A venomous tale: Vipers shape lizards' tail-shedding abilities
University ecologists and their colleagues have answered a question that has puzzled biologists for more than a century: What is the main factor that determines a lizard's ability to shed its tail when predators attack?
The answer: venom.
Tail-shedding, known to scientists as caudal autotomy, is a common anti-predator defense among lizards. When attacked, many lizards jettison the wriggling appendage and flee. The predator often feasts on the tail while the lucky lizard scurries to safety. Later, the lizard simply grows a new tail.
The ease with which lizards shed their tails varies from species to species and from place to place. For more than a century, biologists have suspected this variation is controlled mainly by predator pressure: As the number of local lizard-eaters rises, so does the need for this effective defense mechanism.
When lizards live alongside lots of creatures eager to devour them, they're more likely to develop the ability to shed their tails easily. The trait enables them to survive long enough to reproduce and pass their genes to the next generation.
However, tail loss carries long-term costs, including impaired mobility, lower social status and slower growth rates. So from an evolutionary perspective, it only makes sense to maintain tail-shedding ability if there are predators around.
A U-M-led team decided to test the long-held predator-pressure idea using a combination of laboratory and field measurements made in mainland Greece and multiple Aegean Sea islands inhabited by different combinations of predators.
Its conclusion? The predator-pressure hypothesis, while generally true, comes with an unexpected twist: Not all predators are created equal.
"The only predators that truly matter are vipers," says vertebrate ecologist Johannes Foufopoulos, co-author of a study published online this week in the journal "Evolution."
"In the Aegean, vipers are specialized lizard predators," says Foufopoulos, an assistant professor at the School of Natural Resources and Environment and the Department of Ecology and Evolutionary Biology. "So it makes sense, in retrospect, that the lizards' primary defense would be aimed against their main enemy, the viper. But no one had made this connection, until now."
This result is perhaps best explained by the peculiarities of viper attacks, Foufopoulos says. When non-venomous predators attack, tail-shedding is only useful in the relatively rare instances when the tail is firmly grasped by the predator.

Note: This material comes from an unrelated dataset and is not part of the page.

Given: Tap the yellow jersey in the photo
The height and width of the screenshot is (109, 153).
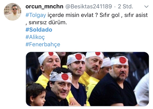Looking at the screenshot, I should [42, 80].
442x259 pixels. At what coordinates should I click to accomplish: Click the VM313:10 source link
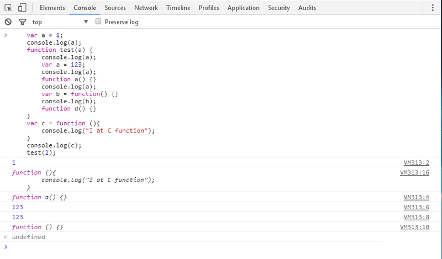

But when a viper bares its fangs and strikes, even glancing contact with the lizard's tail can inject a lethal dose of venom. In that case, the ability to shed a tail within seconds before venom reaches the lizard's vital organs becomes a life-or-death matter.
"You lose your tail, but you come away with your life," Foufopoulos says. "And you can always grow another tail."
The team looked for correlations between autotomy rates and the presence or absence of various types of lizard predators at the study's 10 collecting sites. The autotomy rate measures the ease with which lizards shed their tails. The higher the rate, the easier the tail separates from the body.
The only strong signal that emerged from the study was the link to vipers.
The team found that viper-free islands are home to lizards that have largely lost the ability to shed their tails. Conversely, all the locations where vipers have survived contain lizards with high autotomy rates.
Understanding tail-shedding abilities among different lizard populations has important practical applications for conservation biologists. Because tail-shedding is an important defense against predators, the expression of this ability can help predict which lizard populations are most vulnerable to the accidental introduction of non-native predators.
As island extinctions in other parts of the Mediterranean already have shown, lizards that have lost this capacity cannot defend themselves and quickly succumb to invasive snakes.
Lead author of the "Evolution" paper is SNRE's Panagiotis Pafilis. The co-authors are Foufopoulos, Nikolaos Poulakakis of Yale University, Petros Lymberakis of the Natural History Museum of Crete and Efstratios Valakos of the University of Athens.
Funding for the study was provided by the School of Natural Resources and Environment and the Modern Greek Program.